CCC-Kongress

Hacker rufen zu Widerstand gegen Überwachung auf

Web
31.12.2012 09:04
Der Chaos Computer Club hat sich auf einem viertägigen Kongress in Hamburg gegen staatliche Überwachungstechnik, Zensur und Internetregulierung ausgesprochen. Mit 6.000 Teilnehmern fand die Konferenz der größten europäischen Hacker-Vereinigung so viel Resonanz wie nie zuvor in der 31-jährigen Geschichte des Vereins. Im neuen Jahr will der CCC die digitale Militärtechnik für Drohnen und andere automatisierte Systeme zu einem zentralen Thema machen.

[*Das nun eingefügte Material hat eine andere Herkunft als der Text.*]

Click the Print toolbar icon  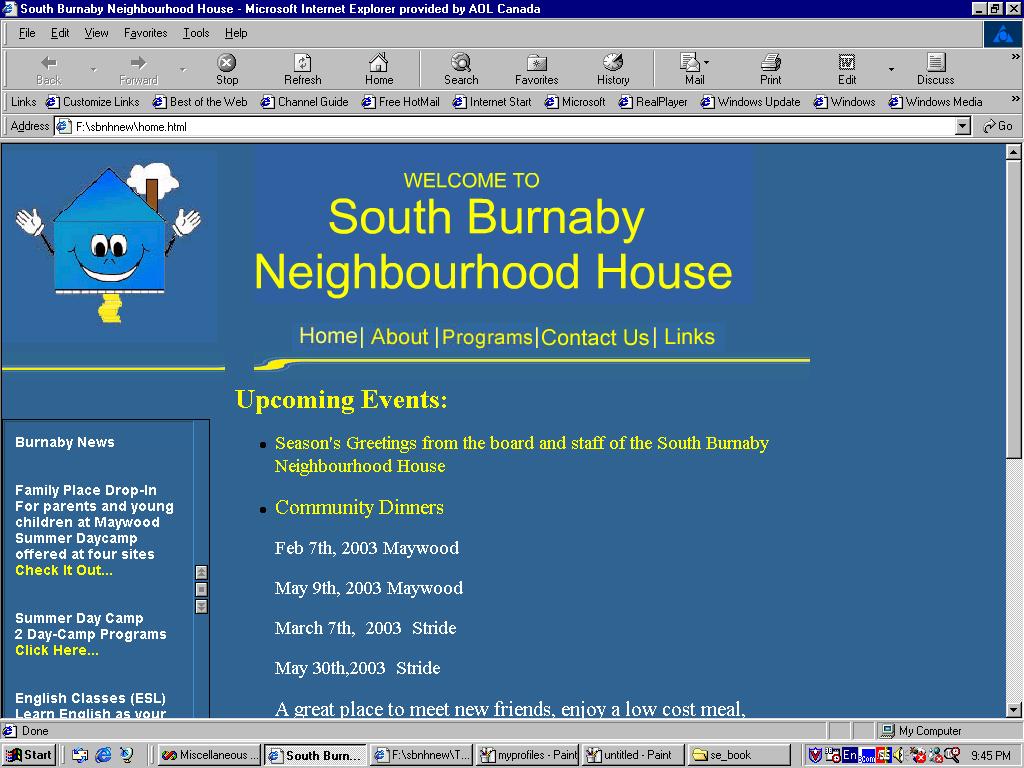(770, 69)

CCC-Sprecher Frank Rieger rief Software-Entwickler und Ingenieure am Samstag dazu auf, sich einer militärischen Nutzung ihrer Fähigkeiten zu widersetzen. Auch der Raketeningenieur Wernher von Braun sei ein großes Talent gewesen, habe seine Fähigkeiten aber in den Dienst militärischer Interessen gestellt, sagte Rieger mit Blick auf das diesjährige Leitmotiv beim Chaos Communication Congress: "Not my department" (Nicht mein Fachgebiet) - eine Anspielung auf die Neigung von Technikern, sich nicht um Verantwortung und Konsequenzen ihres Handelns zu kümmern. Dies sei Unsinn, "die ganze Welt ist Euer Fachgebiet", sagte Appelbaum. Im Gespräch mit der Nachrichtenagentur dpa ergänzte Rieger: "Wir sagen: Arbeitet nicht für diese Leute, überlegt Euch, für wen Ihr Eure Fähigkeiten einsetzt."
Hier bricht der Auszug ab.